The Blackhawks organization has a bad record at handling delicate media files. Over the past couple of years, they’ve undermanaged two sex-abuse scandals, two lawsuits, a purported cover-up and a total annihilation of their former management ranks stretching out over multiple teams.

You’d think that’s taught them a few things. For one, that secrets are institutional battery acid. Give them any time at all and they will eat through your plans.

You’d think that, but I guess not. They say that if a murder is going to be solved, it happens within three days. However, it takes the Chicago hockey team two weeks to get a straight answer to a straight question. In the interim, some fan fiction straight out of Penthouse Forum was allowed to fester.

The problem with such things is that unless you address them directly, and by name, some people will assume you are using lawyers’ tricks to wriggle out of the truth.

Who’s to say that Perry wasn’t dispatched for something other than the thing they are now saying never happened, meaning it still might have? The internet, that’s who.

The rumour has been refuted. But having been allowed to gather so much momentum while Chicago dithered, it will never die.

What should they have done? The same thing, but more quickly and more forthrightly. Fibs of omission (“organizational decision” and “personal matters”) should not have been allowed to creep in.

You’re a professional sports team. Do what you do with all your roster problems – throw so much money at them that they go away.

Instead, Chicago is left wondering what else is going to pop up on Reddit about this, and who else wants to take a shot at unravelling it. If Perry ends up on another team, this story could still bite them. If he doesn’t, and minds are left to wander, it could be worse.

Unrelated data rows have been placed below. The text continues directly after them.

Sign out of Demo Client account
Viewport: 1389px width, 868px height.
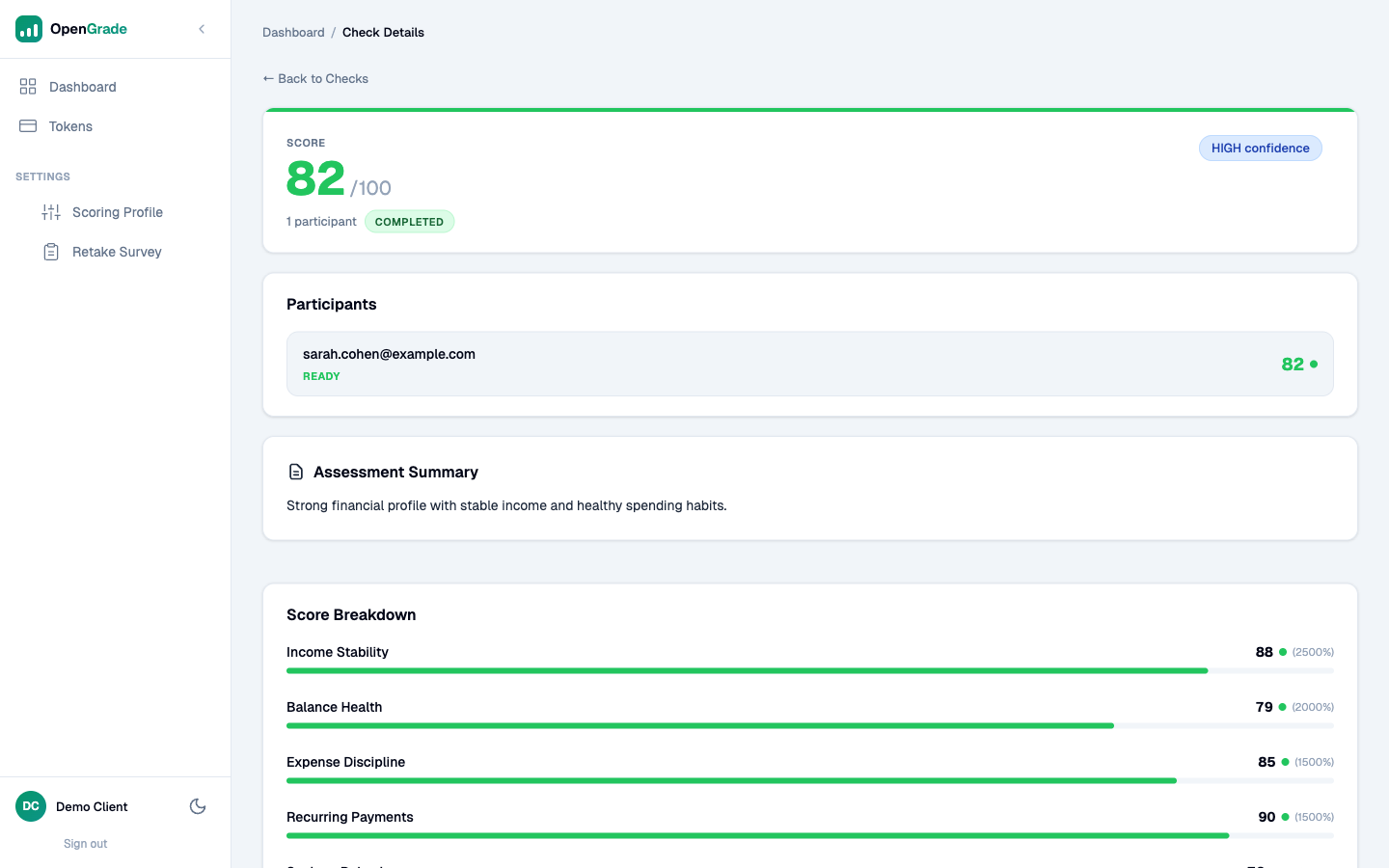[x=85, y=843]
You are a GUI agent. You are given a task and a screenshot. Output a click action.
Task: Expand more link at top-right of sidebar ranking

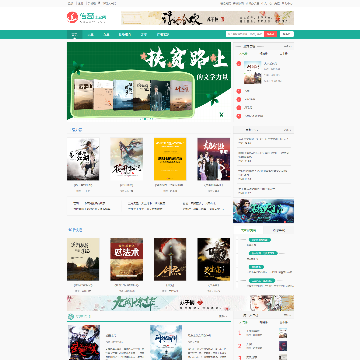coord(287,46)
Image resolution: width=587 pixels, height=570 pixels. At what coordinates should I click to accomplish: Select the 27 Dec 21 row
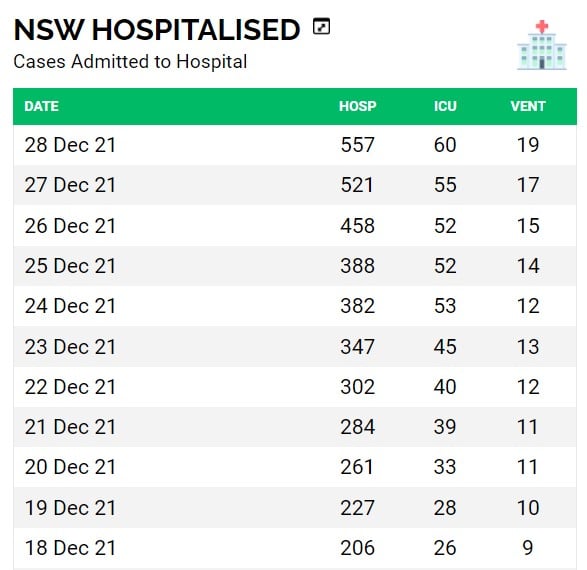coord(295,185)

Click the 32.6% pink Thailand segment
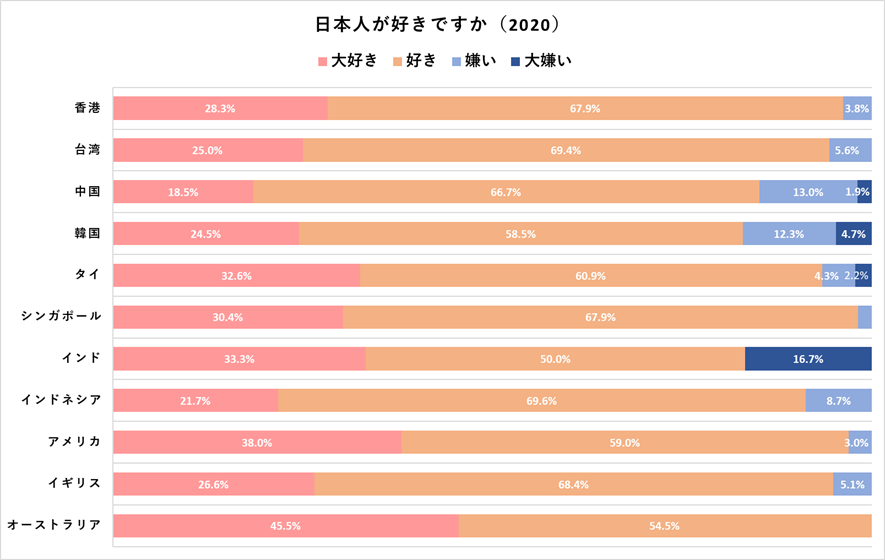(236, 276)
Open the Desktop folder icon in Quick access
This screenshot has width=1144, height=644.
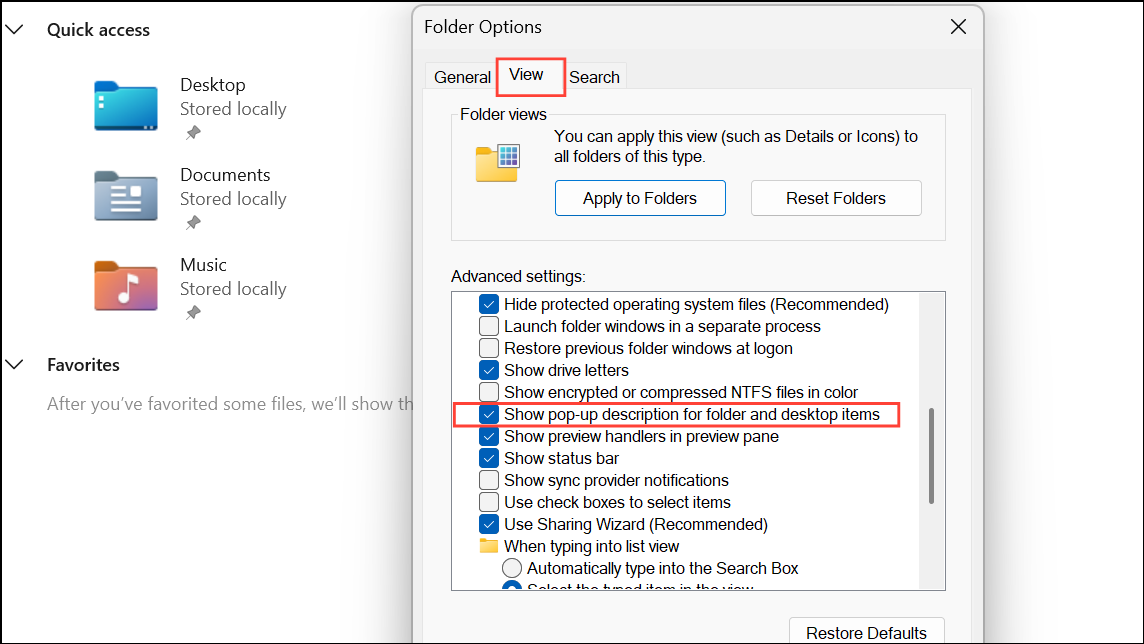coord(125,105)
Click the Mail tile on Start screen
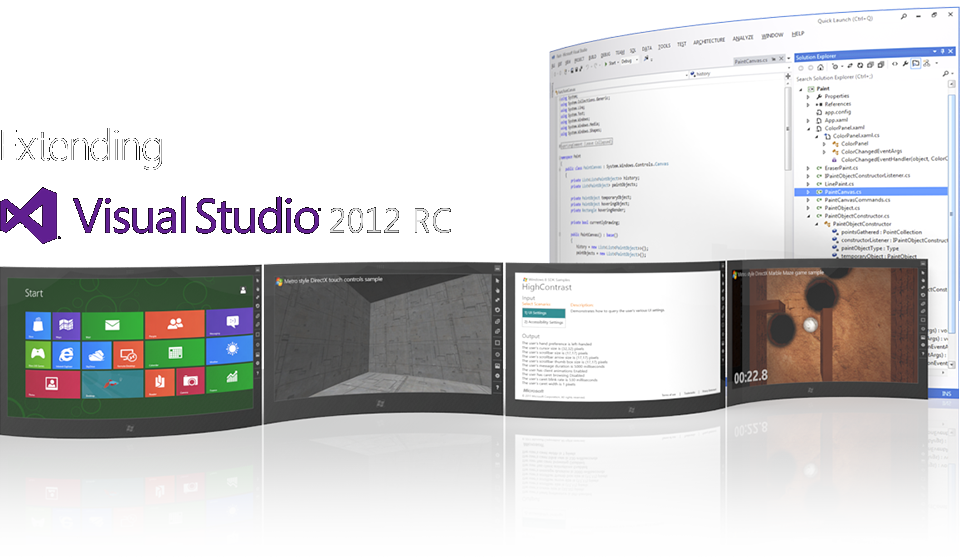The width and height of the screenshot is (960, 558). tap(112, 326)
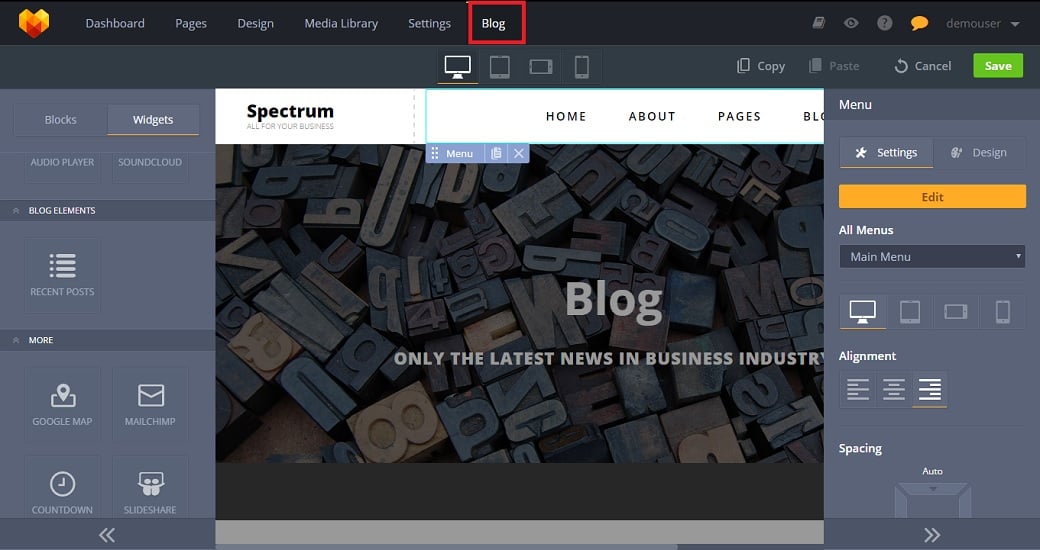Select the Mailchimp widget
1040x550 pixels.
pyautogui.click(x=150, y=403)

My suspicion is that we’re already as close to an official statement on this as we’re likely to. That Perry, who’s 38 years old, will be convinced to go off gently into that good night. That this becomes another one of those stories you heard in the cafeteria. Is it true? Of course not. But who knows?

When it needs to, hockey does omertà better than any other sport. Off the record and after it’s all over, they are full of stories that have never reached the light because no one had any idea they were happening.

That’s the crucial part of secret-keeping. Not that no one can know, but that no one can know there is anything to know in the first place.

Maybe this was nothing, maybe it was something and maybe we’ll never know. And while not knowing is often for the best, I wonder if everyone directly touched by this non-scandal thinks that it is in this instance.